───── EXERCISE INPUT

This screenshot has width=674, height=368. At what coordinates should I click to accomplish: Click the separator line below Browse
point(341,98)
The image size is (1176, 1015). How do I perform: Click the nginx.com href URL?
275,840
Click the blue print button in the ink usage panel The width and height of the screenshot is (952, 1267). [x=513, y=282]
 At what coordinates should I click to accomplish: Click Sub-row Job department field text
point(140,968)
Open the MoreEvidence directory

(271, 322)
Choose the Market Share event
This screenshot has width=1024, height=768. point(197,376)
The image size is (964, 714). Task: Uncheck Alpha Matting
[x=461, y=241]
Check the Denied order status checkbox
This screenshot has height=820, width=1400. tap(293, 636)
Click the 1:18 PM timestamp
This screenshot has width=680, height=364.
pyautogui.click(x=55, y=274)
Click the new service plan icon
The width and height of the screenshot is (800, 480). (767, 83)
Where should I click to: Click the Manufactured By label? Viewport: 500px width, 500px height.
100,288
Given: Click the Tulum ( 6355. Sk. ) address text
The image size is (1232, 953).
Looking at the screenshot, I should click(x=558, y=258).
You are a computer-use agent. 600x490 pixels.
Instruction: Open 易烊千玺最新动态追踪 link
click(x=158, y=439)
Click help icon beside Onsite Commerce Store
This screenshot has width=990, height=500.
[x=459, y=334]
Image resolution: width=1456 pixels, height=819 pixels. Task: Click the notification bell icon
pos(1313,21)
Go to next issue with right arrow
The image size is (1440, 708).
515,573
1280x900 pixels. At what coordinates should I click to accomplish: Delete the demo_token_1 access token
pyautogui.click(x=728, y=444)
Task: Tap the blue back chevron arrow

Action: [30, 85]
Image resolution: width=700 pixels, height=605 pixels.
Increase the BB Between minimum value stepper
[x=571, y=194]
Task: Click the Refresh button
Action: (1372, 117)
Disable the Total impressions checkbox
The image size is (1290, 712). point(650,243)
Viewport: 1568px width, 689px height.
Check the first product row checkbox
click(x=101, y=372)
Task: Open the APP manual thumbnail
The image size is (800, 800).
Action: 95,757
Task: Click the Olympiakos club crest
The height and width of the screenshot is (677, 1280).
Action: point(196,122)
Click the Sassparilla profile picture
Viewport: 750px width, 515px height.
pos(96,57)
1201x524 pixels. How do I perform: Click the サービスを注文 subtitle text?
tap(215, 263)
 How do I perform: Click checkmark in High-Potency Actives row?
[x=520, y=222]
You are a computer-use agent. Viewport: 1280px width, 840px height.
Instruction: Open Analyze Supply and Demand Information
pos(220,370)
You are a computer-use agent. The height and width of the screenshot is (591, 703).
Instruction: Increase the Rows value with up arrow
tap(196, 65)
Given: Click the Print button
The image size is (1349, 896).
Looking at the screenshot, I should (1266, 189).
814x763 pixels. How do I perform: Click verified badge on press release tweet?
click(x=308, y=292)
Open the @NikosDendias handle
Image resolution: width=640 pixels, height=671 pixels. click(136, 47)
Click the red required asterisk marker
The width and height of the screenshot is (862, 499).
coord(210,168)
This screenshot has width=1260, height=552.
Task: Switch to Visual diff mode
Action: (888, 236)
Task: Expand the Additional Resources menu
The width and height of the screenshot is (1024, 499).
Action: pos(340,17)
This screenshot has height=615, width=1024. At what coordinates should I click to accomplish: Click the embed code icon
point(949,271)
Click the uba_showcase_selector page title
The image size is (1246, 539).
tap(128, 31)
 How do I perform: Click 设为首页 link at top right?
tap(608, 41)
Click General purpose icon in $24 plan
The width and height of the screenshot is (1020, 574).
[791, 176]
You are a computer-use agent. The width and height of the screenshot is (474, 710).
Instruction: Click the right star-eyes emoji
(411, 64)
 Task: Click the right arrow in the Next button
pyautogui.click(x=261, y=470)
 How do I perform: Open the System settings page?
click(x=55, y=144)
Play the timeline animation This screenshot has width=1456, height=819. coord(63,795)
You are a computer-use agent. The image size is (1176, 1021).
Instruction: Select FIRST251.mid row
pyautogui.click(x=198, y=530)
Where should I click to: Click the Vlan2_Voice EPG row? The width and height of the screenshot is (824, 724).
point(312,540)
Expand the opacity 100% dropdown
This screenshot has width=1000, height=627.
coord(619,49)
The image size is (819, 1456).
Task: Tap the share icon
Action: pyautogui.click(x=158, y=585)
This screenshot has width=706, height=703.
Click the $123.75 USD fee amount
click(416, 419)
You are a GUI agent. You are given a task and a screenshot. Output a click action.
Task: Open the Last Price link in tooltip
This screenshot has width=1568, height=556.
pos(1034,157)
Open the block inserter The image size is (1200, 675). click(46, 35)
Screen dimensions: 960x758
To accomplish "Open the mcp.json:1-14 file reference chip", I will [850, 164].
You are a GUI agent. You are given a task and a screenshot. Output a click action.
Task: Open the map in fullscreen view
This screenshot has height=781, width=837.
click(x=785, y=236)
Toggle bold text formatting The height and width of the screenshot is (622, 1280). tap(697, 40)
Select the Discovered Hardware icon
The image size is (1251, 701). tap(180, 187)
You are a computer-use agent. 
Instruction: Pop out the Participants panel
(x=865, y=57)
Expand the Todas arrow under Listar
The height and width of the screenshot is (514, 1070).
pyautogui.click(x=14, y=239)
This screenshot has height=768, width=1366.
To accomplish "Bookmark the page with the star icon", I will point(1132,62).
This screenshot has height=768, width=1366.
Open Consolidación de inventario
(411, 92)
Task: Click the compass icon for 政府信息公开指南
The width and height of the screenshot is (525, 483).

──────────

** EXERCISE BRIEF **
What you return must be the lines above that run from the line with "1280x900 pixels. At" to the line with "Image resolution: width=700", inclusive, each copied exactly.

** SOLUTION FOR THIS PROBLEM **
1280x900 pixels. At what coordinates should I click to accomplish: Delete the demo_token_1 access token
pyautogui.click(x=728, y=444)
Task: Tap the blue back chevron arrow

Action: [30, 85]
Image resolution: width=700 pixels, height=605 pixels.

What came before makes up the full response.